— Start —

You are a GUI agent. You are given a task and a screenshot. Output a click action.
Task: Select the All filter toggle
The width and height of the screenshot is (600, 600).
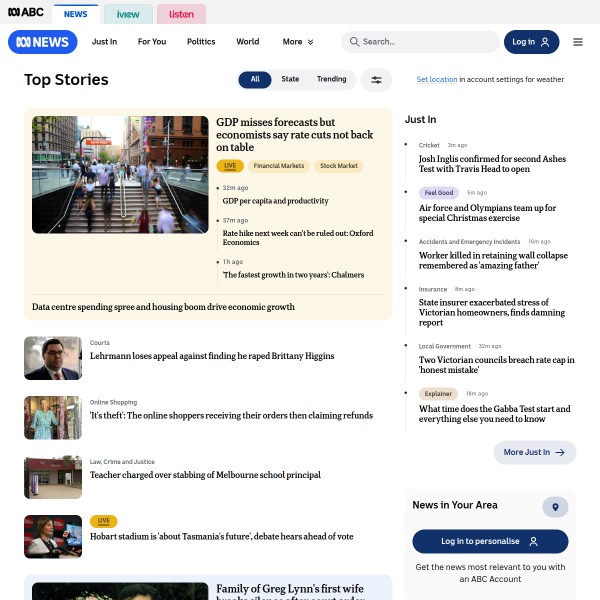[255, 79]
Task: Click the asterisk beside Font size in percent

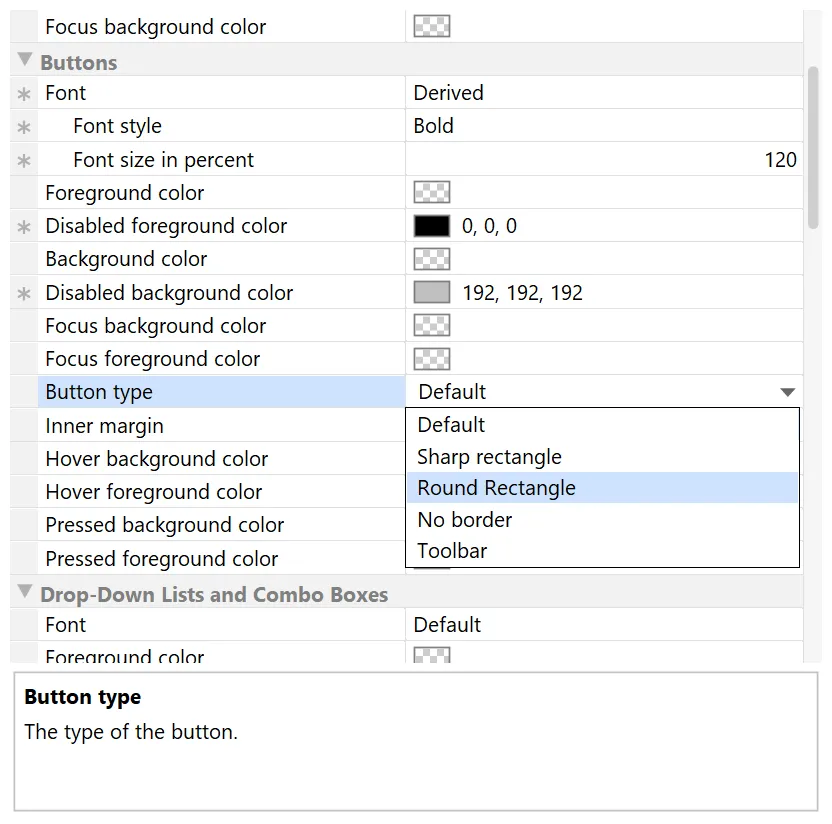Action: pos(23,159)

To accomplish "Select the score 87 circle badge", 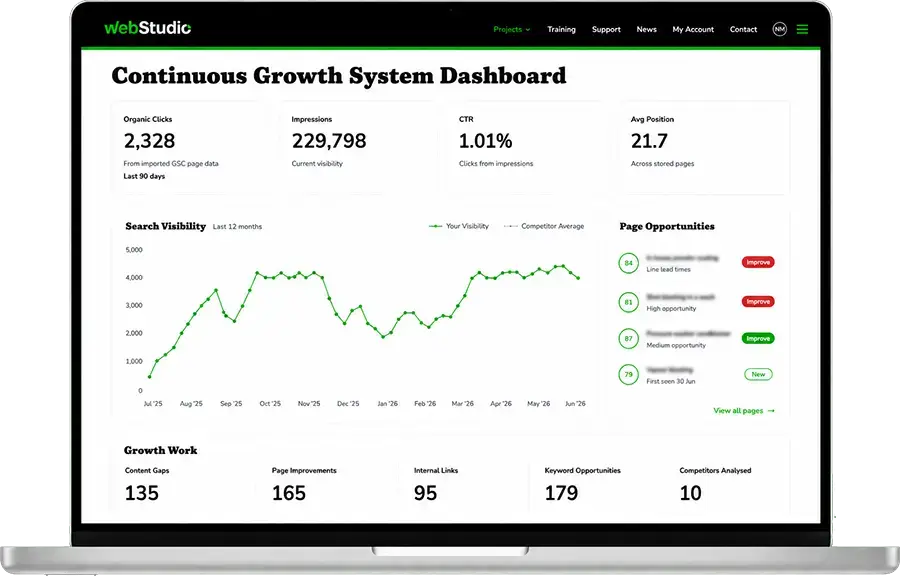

— End —

* EXERCISE DIRECTIONS
Reproduce all of the data above word for word, leaving out the pictures.

* COMPLETED TASK
You are a GUI agent. You are given a task and a screenshot. Output a click action.
Task: Select the All filter toggle
The width and height of the screenshot is (600, 600).
[255, 79]
Task: Click the asterisk beside Font size in percent

Action: pos(23,159)

To accomplish "Select the score 87 circle badge", 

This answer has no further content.